Program subsidi belum gairahkan minat
Pada tahun 2022, pemerintah meluncurkan program subsidi konversi kendaraan listrik dengan nilai subsidi mencapai Rp7 juta per unit. Namun, program ini baru berhasil mencapai sekitar 40 persen dari target penjualan kendaraan listrik. Meski ada insentif berupa subsidi, hal ini belum mampu mendorong masyarakat secara signifikan untuk beralih ke mobil listrik.
Nizhar menegaskan bahwa pemerintah akan mencoba untuk memodifikasi skema subsidi ke depannya. “Selain subsidi pembelian, kita juga mempertimbangkan subsidi untuk infrastruktur perawatan dan pelatihan teknisi,” ujarnya.
Pasalnya, ketersediaan bengkel serta teknisi yang kompeten juga menjadi isu penting dalam pengembangan kendaraan listrik. “Pengguna harus yakin dengan layanan purna jual, tidak hanya soal bisa membeli kendaraan,” tambah Nizhar.
Rantai nilai dorong ekosistem mobil listrik yang solid
Pelaku industri menilai bahwa pertumbuhan kendaraan listrik di Indonesia harus diiringi dengan pengembangan ekosistem yang solid. Kepala Departemen Bisnis Hyundai Motor Asia Pasifik, Hendry Pratama, menekankan pentingnya membangun rantai nilai (value chain) yang kuat untuk mendukung penyerapan mobil listrik oleh pasar.
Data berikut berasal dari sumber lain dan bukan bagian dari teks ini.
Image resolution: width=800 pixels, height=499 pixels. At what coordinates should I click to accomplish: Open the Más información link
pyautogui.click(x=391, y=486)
“Kenapa rantai nilai penting? Karena mulai dari produksi hingga purna jual, semuanya akan mempengaruhi daya tarik dan adopsi mobil listrik oleh konsumen,” jelas Hendry. Ia menambahkan bahwa ekosistem mobil listrik hanya bisa berkembang jika ada sinergi antara pemerintah dan pelaku bisnis.
Tantangan pengembangan infrastruktur SPKLU
Salah satu kunci keberhasilan mobil listrik adalah tersedianya infrastruktur pengisian daya yang memadai. Namun, percepatan pembangunan SPKLU masih menemui kendala regulasi.
Merujuk peraturan pemerintah tahun 2020, Hendry menyebut pelaku industri dan swasta diwajibkan berinvestasi sebesar Rp10 miliar untuk membangun satu SPKLU per lokasi.
“Pembangunan SPKLU mungkin tidak selalu memerlukan biaya hingga Rp10 miliar. Ini yang sedang kami diskusikan dengan kementerian terkait agar ada deregulasi. Tujuannya supaya pemerintah, pihak swasta, dan pemain lokal bisa berlomba-lomba menyediakan akses stasiun pengisian kendaraan listrik kepada konsumen,” kata Hendry.
Hingga Agustus 2024, PLN mencatat sekitar 2.500 SPKLU yang tersebar di berbagai kota besar seperti Jakarta, Bandung, Surabaya, dan Bali.
Pemerintah terus mendorong peningkatan jumlah SPKLU ini dengan target mencapai 10.000 unit pada akhir 2025. Peningkatan jumlah SPKLU diharapkan dapat mengurangi kekhawatiran konsumen terkait ketersediaan infrastruktur pengisian daya, sehingga mempercepat adopsi mobil listrik di tanah air.